The Beatles. Единственная на свете авторизованная биография — страница 48 из 98

Джон с Полом написали эту песню в автобусе на гастролях с Хелен Шапиро. Как всегда, текст был простым, а в названии фигурировали «я» и «ты», с которыми аудитории легко было идентифицироваться.

В мае «Битлз» снова поехали гастролировать — на сей раз с Роем Орбисоном[122]. Это были единственные британские гастроли, которые организовал не Артур Хаус. У него в тот момент гастролей не было, но Брайан решил, что «Битлз» должны продолжать гастроли, капитализируя на успехе пластинки.

До отъезда они передохнули на Канарских островах, на Тенерифе, в доме отца Клауса — их гамбургского друга, с которым они по-прежнему общались. В этот отпуск Пол едва не погиб, заплыв так далеко, что его понесло в открытое море.

При любой возможности во время гастролей или в перерывах «Битлз» в полном составе заезжали в Ливерпуль. «Мы не упускали случая похвастаться, — рассказывает Ринго. — Профессиональная группа, понимаете ли. Большинство остальных по-прежнему работали где придется».

Несмотря на успех, Джону в Ливерпуле было неуютно и неловко.

«Мы не могли признаться, но, вообще-то, нам не очень нравилось возвращаться в Ливерпуль. Быть местной знаменитостью довольно утомительно. На ливерпульских концертах залы были забиты нашими знакомыми. Мы стеснялись, что мы в костюмах и все такие опрятные. Опасались, что друзья решат, будто мы продались. И они, пожалуй, были бы недалеки от истины».

На третьих гастролях в мае 1963 года с Роем Орбисоном на выступлениях «Битлз» начались беспорядки; впрочем, в газеты это особо не попадало: центральная пресса продолжала делать вид, будто «Битлз» не существует. То были первые гастроли, когда «Битлз» значились звездами, и теперь публика встречала их повсюду так же, как в свое время поклонники в «Кэверн».

Хотя Брайан, по мнению Джона, навел на «Битлз» некоторый глянец и приспособил их к шоу-бизнесу, ребята по-прежнему дурачились на сцене, распевали пошлые песенки, когда барахлила аппаратура, и смешно объявляли номера: «А сейчас — любимая песня пламенного госпельного чувака Виктора Сильвестра». Точно так же они резвились, давая интервью журналистам музыкальной прессы. Интервьюировать их, писала Морин Клив в «Ивнинг стандард», — все равно что отправиться кутить с четырьмя братьями Маркс[123].

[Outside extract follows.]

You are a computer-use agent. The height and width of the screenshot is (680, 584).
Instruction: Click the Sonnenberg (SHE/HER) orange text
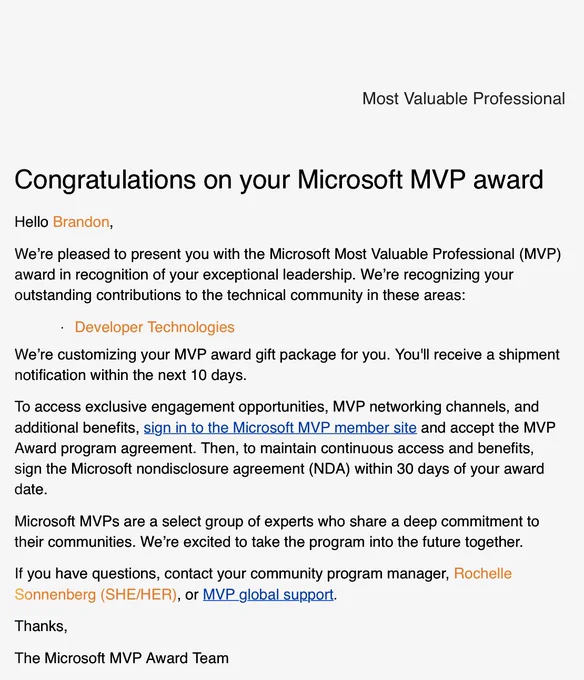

Во время гастролей с Роем Орбисоном началась спекуляция билетами на концерты «Битлз», возник черный рынок. Публика кидала на сцену конфеты — Джордж имел неосторожность упомянуть, что любит жевательный мармелад, — и толпилась у театра, перед гостиницей и везде, где бывали музыканты.

На афишах Рой Орбисон и «Битлз» были указаны как исполнители одного ранга, но «Битлз» выступали после него, как главные звезды.

«Выступать после него было ужасно, — вспоминает Ринго. — У публики от него сносило крышу, он уходил, а она кричала, чтоб он пел еще. В Глазго мы стояли за кулисами, слушали, как ему оглушительно аплодируют… А он просто стоял на сцене и пел, даже не двигался. Дожидаясь своего выхода, мы стояли за кулисамии шептали друг другу: „Угадайте, кто сейчас выйдет, — ваши любимчики!“ Но потом мы выходили на сцену, и все получалось нормально».

Только не для Нила Эспинолла, их гастрольного менеджера. В Ливерпуле было еще ничего — одни и те же залы, снова и снова. А теперь каждый день — новые дороги, новые гостиницы, новые театры и новые проблемы.

«Куда ни приедем, там беда с микрофонами, — говорит Джон. — Ни в одном зале их не могли настроить, как мы хотели. Даже когда мы репетировали днем и объясняли, чего хотим, вечером все было не так. То поставят не там, то громкость не та. Они готовили микрофоны как для вечеров самодеятельности. Хотя, может, у нас был пунктик насчет того, что к нашей музыке не относятся серьезно. Очень бесило. Брайан сидел в будке звукорежиссера, и мы на него орали. А он махал руками — мол, на лучшее они тут не способны».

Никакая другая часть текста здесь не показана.